Chapter 16: Domestic Policy

Categorizing Public Policy

LEARNING OUTCOMES

By the end of this section, you will be able to:

  • Describe the different types of goods in a society
  • Identify key public policy domains in the United States
  • Compare the different forms of policy and the way they transfer goods within a society

The idea of public policy is by its very nature a politically contentious one. Among the differences between American liberals and conservatives are the policy preferences prevalent in each group. Modern liberals tend to feel very comfortable with the idea of the government shepherding progressive social and economic reforms, believing that these will lead to outcomes more equitable and fair for all members of society. Conservatives, on the other hand, often find government involvement onerous and overreaching. They feel society would function more efficiently if oversight of most “public” matters were returned to the private sphere. Before digging too deeply into a discussion of the nature of public policy in the United States, let us look first at why so many aspects of society come under the umbrella of public policy to begin with.

DIFFERENT TYPES OF GOODS

Think for a minute about what it takes to make people happy and satisfied. As we live our daily lives, we experience a range of physical, psychological, and social needs that must be met in order for us to be happy and productive. At the very least, we require food, water, and shelter. In very basic subsistence societies, people acquire these through farming crops, digging wells, and creating shelter from local materials (see Figure 16.4). People also need social interaction with others and the ability to secure goods they acquire, lest someone else try to take them. As their tastes become more complex, they may find it advantageous to exchange their items for others; this requires not only a mechanism for barter but also a system of transportation. The more complex these systems are, the greater the range of items people can access to keep them alive and make them happy. However, this increase in possessions also creates a stronger need to secure what they have acquired.
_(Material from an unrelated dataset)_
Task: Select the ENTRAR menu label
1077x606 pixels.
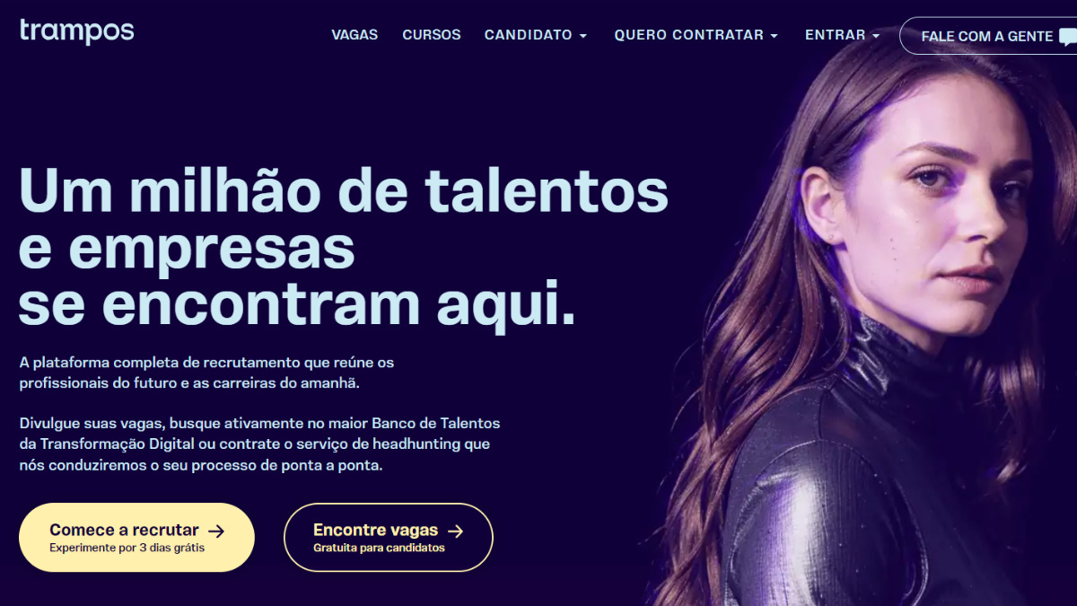Action: point(836,35)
An image of a small house surrounded by a field and several trees.
Figure 16.4 This Library of Congress photo shows an early nineteenth-century subsistence farm in West Virginia, which once included crops, livestock, and an orchard. (credit: modification of work by the Library of Congress)

Economists use the term goods to describe the range of commodities, services, and systems that help us satisfy our wants or needs. This term can certainly apply to the food you eat or the home you live in, but it can also describe the systems of transportation or public safety used to protect them. Most of the goods you interact with in your daily life are private goods, which means that they can be owned by a particular person or group of people, and are excluded from use by others, typically by means of a price. For example, your home or apartment is a private good reserved for your own use because you pay rent or make mortgage payments for the privilege of living there. Further, private goods are finite and can run out if overused, even if only in the short term. The fact that private goods are excludable and finite makes them tradable. A farmer who grows corn, for instance, owns that corn, and since only a finite amount of corn exists, others may want to trade their goods for it if their own food supplies begin to dwindle.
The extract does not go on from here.